Prime Minister Modi has indicated more than once that he is willing to take the bull by the horns, by stating publicly that he wants transparency in political funding. The Election Commission has flagged this issue and argued for tougher legal measures to regulate the funds of political parties.

Chief Election Commissioner Nasim Zaidi has suggested amendments to the election law to put an end to anonymous donations. The problem exists because currently, the law permits a political party to protect the identity of any person who donates less than Rs20,000 to the party’s coffers. Since parties are not required to disclose the names of such donors, most of them have exploited this loophole in the law.

The gross misuse of this provision can be seen in the humongous amounts of cash deposited by parties in their bank accounts by just stating that these funds are the aggregation of small donations from party supporters. The accounts of political parties for the years 2013-2014 and 2014-2015 which have been analysed by ADR, show that as much as 71 per cent of funds collected by political parties in India came from undisclosed sources.

Another indicator is that donors generally tend to become more generous when a party is in power. For example, the total funds collected by the BJP in 2013-2014 — the period during which the political winds began blowing in its favour — was Rs674 crore or 44 per cent of the funds collected by political parties. This rose to Rs970 crore or 52 per cent of the total in 2014-2015 when it was well entrenched in power. The Congress on the other hand collected Rs598 crore in 2013-2014 (39 per cent) and Rs593 crore (32 per cent) in 2014-2015, the year in which its Lok Sabha tally slumped to 44.

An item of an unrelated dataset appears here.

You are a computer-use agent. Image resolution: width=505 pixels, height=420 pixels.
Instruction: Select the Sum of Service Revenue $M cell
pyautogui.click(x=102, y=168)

Since as much as 71 per cent of the funds fall in the anonymous category, it is reasonable to presume that most of this is generally “black” money, which has been earned illicitly by the donors. These are payments made by businessmen and industrialists and contractors to their favourite political parties and it is fair to presume that this is given either in the hope of securing Government contracts or as an expression of gratitude for contracts secured.

This is indeed the fountainhead of political corruption and must be addressed if the political system needs to be cleansed.  The Election Commission has suggested that the upper limit for anonymous donations be slashed to Rs2,000. Even this may provide an escape route for parties, but this suggestion can be considered to begin with. Side by side, as Zaidi has suggested, there is need for stricter norms in regard to maintenance of accounts by political parties and audit of accounts.      

On December 31 last, the Prime Minister said political parties must respect the feelings of honest citizens and understand their anger. They must shun the “holier than thou” attitude and work towards transparency in political funding. Earlier, at a political rally in Kanpur, Modi asked the  Election Commission to pursue the issue and said whatever the outcome, the Government would take this forward.

The Election Commission’s proposals have been received well by political parties. The Congress announced that it supported any step which increased accountability of political parties. Taken together, this should be a win-win situation because for the first time the country has a Prime Minister who is aggressively pushing for reforms to curb flow of black money into politics and this has been endorsed by all the major political parties.

Further, the Election Commission is ready with legislative measures needed to end the menace and this initiative has the fullest backing of the Law Commission and judiciary. Therefore, this is a propitious moment to strike. What are we waiting for?